C’est là, nous semble-t-il, toute la difficulté de cet article 910-3.

À retenir : Compte tenu de la difficulté à la démonter, la force majeure restera l’exception, et il ne faut pas trop compter sur cette notion pour échapper à la sanction, qu’il s’agisse de la caducité ou de l’irrecevabilité des conclusions.

Il faut garder à l’esprit que le filet a été enlevé et que tout mauvais pas entraîne la chute, l’article 910-3 ne constituant qu’une faible branche à laquelle il sera difficile de se raccrocher.

 

[1] Décret n° 2017-891 du 6 mai 2017 relatif aux exceptions d'incompétence et à l'appel en matière civile N° Lexbase : L2696LEL.

[2] Décret n° 2009-1524 du 9 décembre 2009 relatif à la procédure d'appel avec représentation obligatoire en matière civile N° Lexbase : L0292IGW.

[3] P. ex.
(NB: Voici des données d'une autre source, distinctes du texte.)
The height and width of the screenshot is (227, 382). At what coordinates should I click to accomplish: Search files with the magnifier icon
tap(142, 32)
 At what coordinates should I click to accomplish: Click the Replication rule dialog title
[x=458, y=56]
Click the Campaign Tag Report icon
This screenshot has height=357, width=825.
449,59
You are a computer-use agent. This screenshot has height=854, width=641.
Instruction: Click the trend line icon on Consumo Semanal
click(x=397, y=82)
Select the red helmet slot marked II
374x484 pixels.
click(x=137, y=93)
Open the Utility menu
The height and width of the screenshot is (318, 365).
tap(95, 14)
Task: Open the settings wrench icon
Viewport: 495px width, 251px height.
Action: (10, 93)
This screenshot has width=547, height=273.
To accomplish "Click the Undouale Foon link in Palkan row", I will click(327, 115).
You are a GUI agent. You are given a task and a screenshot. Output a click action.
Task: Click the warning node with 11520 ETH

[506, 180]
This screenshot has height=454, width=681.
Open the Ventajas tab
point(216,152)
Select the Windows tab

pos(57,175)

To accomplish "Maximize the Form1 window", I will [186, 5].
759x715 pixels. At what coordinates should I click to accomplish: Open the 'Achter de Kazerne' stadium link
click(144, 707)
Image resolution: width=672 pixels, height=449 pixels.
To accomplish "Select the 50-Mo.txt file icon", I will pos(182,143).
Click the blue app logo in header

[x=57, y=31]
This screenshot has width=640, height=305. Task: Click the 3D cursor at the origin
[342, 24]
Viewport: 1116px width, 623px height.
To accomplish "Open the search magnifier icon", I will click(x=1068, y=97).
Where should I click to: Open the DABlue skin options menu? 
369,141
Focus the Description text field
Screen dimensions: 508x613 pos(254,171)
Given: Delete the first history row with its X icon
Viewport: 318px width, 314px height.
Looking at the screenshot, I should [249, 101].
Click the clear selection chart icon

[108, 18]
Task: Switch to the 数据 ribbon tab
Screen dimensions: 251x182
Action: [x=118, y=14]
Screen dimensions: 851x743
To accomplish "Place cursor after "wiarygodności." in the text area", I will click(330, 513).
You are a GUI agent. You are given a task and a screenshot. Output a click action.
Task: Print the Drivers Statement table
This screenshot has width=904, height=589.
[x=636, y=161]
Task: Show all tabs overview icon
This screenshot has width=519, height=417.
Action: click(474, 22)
Cass. civ. 2, 24 septembre 2015, n° 13-28.017, F-P+B N° Lexbase : A8173NPE - Cass. civ. 2, 5 décembre 2019, n° 18-17.867, FS-P+B+I N° Lexbase : A9839Z48 - Cass. civ. 2, 1er juin 2017, n° 16-18.212, F-P+B N° Lexbase : A2584WGS - Cass. civ. 2, 22 octobre 2020, n° 19-21.978, F-P+B+I, N° Lexbase : A88773YG - Cass. civ. 2, 4 novembre 2021, n° 20-15.757, F-B N° Lexbase : A07267BI.

[4] Cass. civ. 2, 25 mars 2021, n° 20-10.654, F-P N° Lexbase : A67324MB, D. actu., 12 avril 2021, obs. Ch. Lhermitte.

[5] Cass. civ. 2, 14 novembre 2019, n° 18-17.839, FS-P+B+I N° Lexbase : A6543ZYY, D. actu., 6 déc. 2019, note Laffly ; D., 2019, 2255 ; ibid. 2020. 576, obs. Fricero ; JCP, 2019, 1386, obs. Veyre; Gaz. Pal. 28 janv. 2020, p. 59, obs. Guez

[6] Cass. civ. 2, 22 octobre 2020, n° 19-17.137, F-D N° Lexbase : A88843YP.

[7] Cass. civ. 2, 22 octobre 2020, n° 19-17.137, F-D, précité.